PROBLEM TO SOLVE >> Below is some data. Retype exactly the lines starting at the one with "Screen dimensions: 464x319" and ending at the one with "Viewport: 502px width, 226px height.".

··· GIVEN DATA ···

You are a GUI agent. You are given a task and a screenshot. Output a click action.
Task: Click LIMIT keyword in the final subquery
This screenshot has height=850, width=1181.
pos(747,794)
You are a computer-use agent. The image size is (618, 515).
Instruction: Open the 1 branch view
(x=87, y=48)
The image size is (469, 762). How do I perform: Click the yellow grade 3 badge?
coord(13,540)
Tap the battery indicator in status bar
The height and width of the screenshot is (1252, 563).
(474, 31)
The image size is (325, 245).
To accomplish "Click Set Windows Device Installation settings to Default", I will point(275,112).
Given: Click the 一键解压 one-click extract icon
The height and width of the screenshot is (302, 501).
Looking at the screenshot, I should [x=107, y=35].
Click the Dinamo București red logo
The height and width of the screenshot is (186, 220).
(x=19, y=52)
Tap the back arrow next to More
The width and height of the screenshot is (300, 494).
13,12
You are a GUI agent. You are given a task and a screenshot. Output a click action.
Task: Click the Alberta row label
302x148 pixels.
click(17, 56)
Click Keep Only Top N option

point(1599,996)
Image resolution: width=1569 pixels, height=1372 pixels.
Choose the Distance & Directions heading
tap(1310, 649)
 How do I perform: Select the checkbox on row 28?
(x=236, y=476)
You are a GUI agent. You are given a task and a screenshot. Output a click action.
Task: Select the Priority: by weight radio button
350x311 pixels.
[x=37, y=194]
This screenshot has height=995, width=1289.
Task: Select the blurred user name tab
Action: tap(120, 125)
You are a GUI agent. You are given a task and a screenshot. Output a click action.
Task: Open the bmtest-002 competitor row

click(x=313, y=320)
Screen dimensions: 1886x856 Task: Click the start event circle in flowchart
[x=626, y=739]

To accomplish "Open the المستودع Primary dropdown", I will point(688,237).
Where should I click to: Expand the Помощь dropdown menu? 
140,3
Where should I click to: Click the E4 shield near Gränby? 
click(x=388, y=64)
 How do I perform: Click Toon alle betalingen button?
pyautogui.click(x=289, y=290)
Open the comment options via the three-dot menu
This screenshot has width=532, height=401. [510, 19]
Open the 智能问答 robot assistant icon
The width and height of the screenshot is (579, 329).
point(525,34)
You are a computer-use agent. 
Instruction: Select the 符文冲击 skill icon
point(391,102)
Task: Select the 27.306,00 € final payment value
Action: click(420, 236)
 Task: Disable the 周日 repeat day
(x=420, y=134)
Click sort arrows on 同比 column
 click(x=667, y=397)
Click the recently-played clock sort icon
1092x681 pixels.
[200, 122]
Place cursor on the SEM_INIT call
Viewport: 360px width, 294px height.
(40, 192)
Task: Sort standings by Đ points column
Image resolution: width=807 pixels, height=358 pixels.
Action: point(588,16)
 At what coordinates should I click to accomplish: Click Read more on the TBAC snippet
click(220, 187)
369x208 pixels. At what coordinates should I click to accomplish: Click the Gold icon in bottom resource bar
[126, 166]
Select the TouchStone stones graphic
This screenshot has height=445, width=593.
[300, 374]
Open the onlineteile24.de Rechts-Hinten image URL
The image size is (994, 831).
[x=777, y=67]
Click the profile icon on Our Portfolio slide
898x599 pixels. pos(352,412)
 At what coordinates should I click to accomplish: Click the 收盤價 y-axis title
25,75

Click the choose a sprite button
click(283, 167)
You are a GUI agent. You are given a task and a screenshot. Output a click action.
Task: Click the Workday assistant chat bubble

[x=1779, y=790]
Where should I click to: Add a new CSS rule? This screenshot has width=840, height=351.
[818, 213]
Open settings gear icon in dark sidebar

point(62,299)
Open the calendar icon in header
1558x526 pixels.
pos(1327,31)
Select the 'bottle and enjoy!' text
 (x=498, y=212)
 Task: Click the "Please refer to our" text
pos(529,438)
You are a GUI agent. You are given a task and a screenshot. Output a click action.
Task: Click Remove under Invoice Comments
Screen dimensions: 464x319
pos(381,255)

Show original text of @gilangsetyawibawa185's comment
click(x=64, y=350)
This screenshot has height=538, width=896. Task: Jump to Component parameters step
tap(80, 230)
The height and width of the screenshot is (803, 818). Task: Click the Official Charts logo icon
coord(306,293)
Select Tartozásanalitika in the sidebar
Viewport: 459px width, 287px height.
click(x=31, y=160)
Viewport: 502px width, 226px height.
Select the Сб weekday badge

···

ANSWER SPACE >>
Screen dimensions: 464x319
pos(381,255)

Show original text of @gilangsetyawibawa185's comment
click(x=64, y=350)
This screenshot has height=538, width=896. Task: Jump to Component parameters step
tap(80, 230)
The height and width of the screenshot is (803, 818). Task: Click the Official Charts logo icon
coord(306,293)
Select Tartozásanalitika in the sidebar
Viewport: 459px width, 287px height.
click(x=31, y=160)
Viewport: 502px width, 226px height.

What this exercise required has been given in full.